Gold seesawed between tepid gains/minor losses through the early European session on Friday and remained well within the striking distance of weekly lows set in the previous session.
 
Trade jittered eased a bid on Thursday after both China and the United States (US) indicated that trade talks between the two sides may resume soon. The latest optimism lifted the global risk sentiment, which was evident from a strong rally in equity markets and weighed on Gold’s perceived safe-haven status.

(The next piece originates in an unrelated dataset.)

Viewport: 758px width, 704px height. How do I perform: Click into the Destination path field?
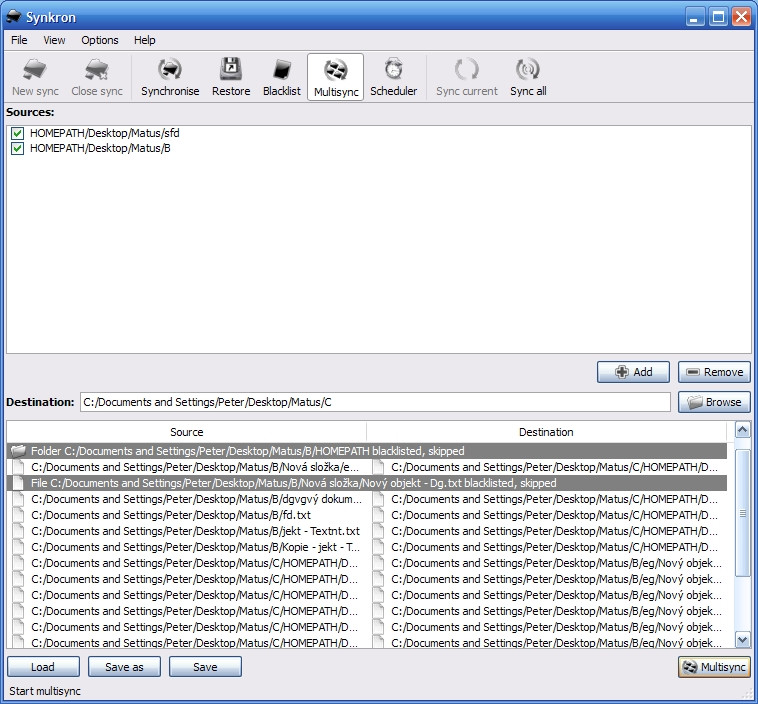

Downside remains cushioned, only for the time being

This coupled with a goodish pickup in the US Dollar demand – supported by a solid intraday up-move in the US Treasury bond yields and mostly in line US Q2 GDP growth figures – exerted some additional downward pressure on the dollar-denominated commodity and collaborated to the intraday long-unwinding trade.
 
Despite the latest trade-related optimism, the downside remained cushioned amid firming expectations that the Fed will cut interest rates further by 25 bps in September, which seemed to be the only factor lending some support to the non-yielding yellow metal, at least for the time being.
 
Meanwhile, bearish RSI divergence on daily charts now seemed to suggest that Gold might have already topped out in the near-term, which held investors from initiating any fresh bullish bets and might continue to cap the upside, rather attract some fresh selling on every attempted up-move.
 
Later during the early North-American session, the US economic docket – highlights the release of personal spending data and July core PCE price Index – will now be looked upon to grab some short-term trading opportunities on the last day of the week.